We believe investors need to broaden how they think about impact. First, in fragile markets, investors should consider anything that leads to broad-based growth. Businesses that serve upper classes or commercial enterprises play a role in building critical physical and soft infrastructure. Indigenous construction firms, diaspora-led service-providers, and small-scale traders are necessary for a vibrant economy that can then support BOP-focused businesses. For example, the private hospital we assisted that serves wealthier patients in South Sudan also rents its facilities to community doctors for training and humanitarian medical assistance. These enterprises are the building blocks of stable and prosperous economies.

Second, investors should measure innovation relative to what exists in the market. As a common criterion of impact investment strategies, the term “innovation” becomes a hurdle when it takes on meaning beyond its fundamental definition. Instead of embodying a process whereby value comes from iteration and willingness to fail, investors often use “new” or “tech” as shorthand for effectual. Innovation can be impactful, but only if considered in context. In fragile markets, there is an urgent need for expansion of tried-and-true models that can meet basic human needs. The hospital in South Sudan might not be investing in mobile medicine, but it is investing in simple technologies taken for granted in other markets, such as CT scans and defibrillators. In fragile markets, proven models represent an untapped reservoir of impact potential. What’s new isn’t necessarily what’s needed. Let’s scale boring ideas that work.

By adopting a broader definition of impact, investors can more effectively engage and drive positive change in fragile markets.

2. Investors, not entrepreneurs, should be impact literate.

In fragile states, investment processes that require polished “impact stories” and measurement procedures mean investees must develop literacy in the foreign language of impact terminology. This requirement for “impact literacy” is often counter-productive and favors the slick over the substantive.

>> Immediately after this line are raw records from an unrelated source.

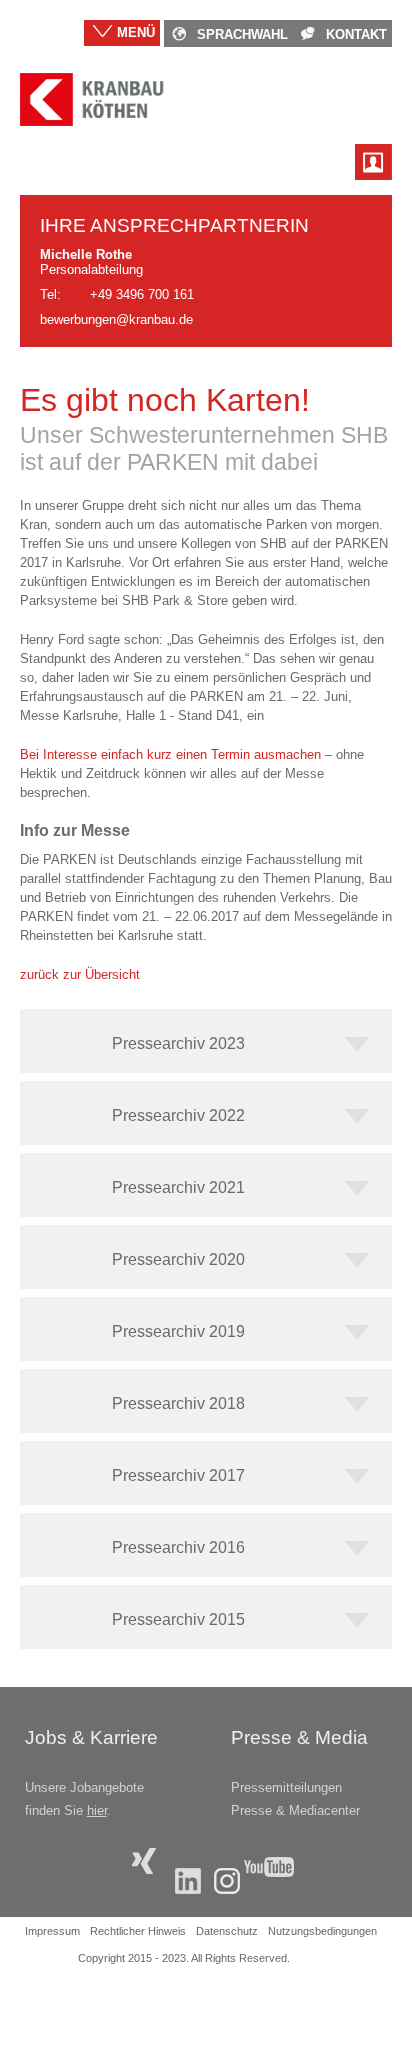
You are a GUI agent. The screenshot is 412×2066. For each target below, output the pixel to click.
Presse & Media (299, 1737)
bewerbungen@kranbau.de (116, 319)
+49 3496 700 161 (142, 294)
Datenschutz (227, 1931)
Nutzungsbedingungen (322, 1931)
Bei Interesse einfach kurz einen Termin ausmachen (170, 754)
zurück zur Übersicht (80, 974)
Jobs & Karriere (91, 1737)
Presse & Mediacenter (295, 1810)
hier (97, 1810)
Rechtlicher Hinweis (138, 1931)
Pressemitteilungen (286, 1787)
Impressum (52, 1931)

We assisted an entrepreneur in South Sudan seeking capital to expand his poultry operation, which would improve local nutrition and empower local farmers. Enchanted by a diverse landscape of capital options, the entrepreneur shopped his investment proposal to a nonprofit challenge fund, a development finance institution, nonprofit technical assistance providers, and foreign-service attachés. He did all this before he even reached out to a commercial bank. Each of these providers had rigid objectives, criteria, and timelines for the entrepreneur to grapple with. It was overwhelming for a lean entrepreneur—his expertise was poultry not PowerPoint.

In this context, investors should consider the outcome they want to achieve, but keep their criteria broad and their implementation simple. Application, due diligence, and disbursement processes should add value rather than create barriers. Burdensome requirements reward savvy not substance. Local entrepreneurs often struggle with procedure and aren’t great at selling “their story.” If expectations for investees’ impact literacy are too high, then the money often flows to Western-originated social enterprises, and local enterprises producing real, tangible outcomes are inadvertently excluded.

In fragile markets, investors should seek impact—not impact literacy—from investees. The “process burden” should fall on the party best equipped to shoulder it—the investor themselves.


The growing community of impact investors is making exciting progress in tackling global challenges. Yet as we progress in the crowded hubs of Nairobi and Lagos, we are leaving behind other markets just one connecting flight away. Impact and profit are there in fragile and conflict-affected states for those brave and resourceful enough to look.